Why is your husband confiding in someone besides you? Well… because sometimes folks need to talk to someone besides their partner. It’s good to have friends outside of your marriage, including emotionally close, intimate friendships. After all, one person can’t and shouldn’t be all things to someone else. Even under the best of circumstances, that puts an intolerable strain on the entire relationship. Sometimes what a person needs is a sympathetic ear with someone who isn’t also neck-deep in their problems or concerns. Especially if their partner is part of the concerns. People have a right to talk with their friends about their relationships, especially if they need to vent or get an outside perspective. The same goes for their finances. If he has worries and wants to discuss things with somebody who might have a fresh perspective — or who he hasn’t gone round and round about them before with no resolution — then it’s entirely understandable that he’d talk to his friend about it.
Why has he lied about her “not being a friend”? Well… because frankly, it’s because you were snooping and telling him not to have perfectly normal and acceptable conversations with his friend. He’s lying to smooth your ruffled feathers and try to keep the peace while also maintaining a friendship that’s clearly important to him. The fact that you’re upset about it — especially when you know that they’re not crossing boundaries or getting physical — is the bigger issue here than “he has a friend of the opposite sex”. He’s trying to appease you while maintaining a friendship that provides emotional support. The reason why he’s lying about it is because, frankly, from this end of things it seems like you’re getting upset about it to a degree that doesn’t seem warranted. Like, at all.
But there’s also the fact that you are continuing to violate his privacy by snooping on him and his messages. That, quite frankly, is a much bigger violation of trust than the fact that he has a friend. If you don’t trust him — even knowing that there’s nothing untoward going on — that’s on you and something YOU need to be working on, not him.
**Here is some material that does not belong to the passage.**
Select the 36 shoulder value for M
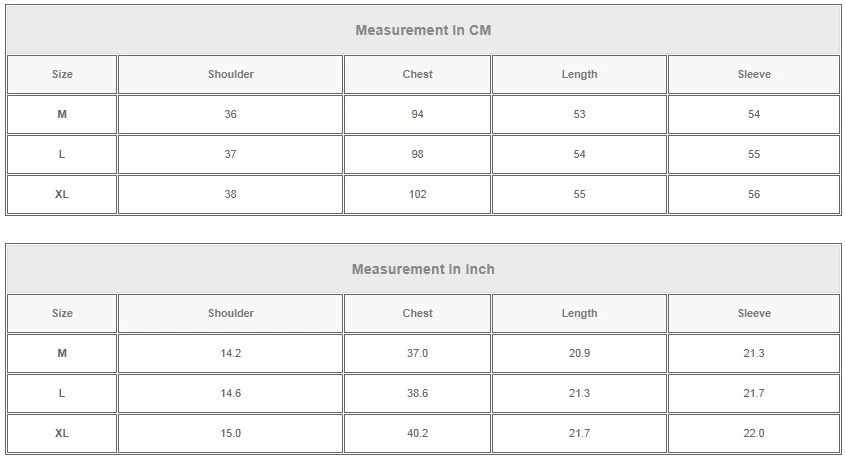This screenshot has width=845, height=458. [x=231, y=114]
Because, straight talk: what you’re doing isn’t going to save your marriage or fix things. Your monitoring him and snooping in his messages isn’t going to stop him from cheating if he were going to cheat. What it will do is drive him the fuck away… quite possibly even into the arms of someone else who isn’t violating his privacy or giving him shit about perfectly acceptable behavior.
If you can’t work on your own lack of trust, your unwillingness to STOP invading his privacy and to not treat “having a friend” as some huge sin, then your marriage is going to come to a screeching halt and no amount of spying and snooping is going to save it.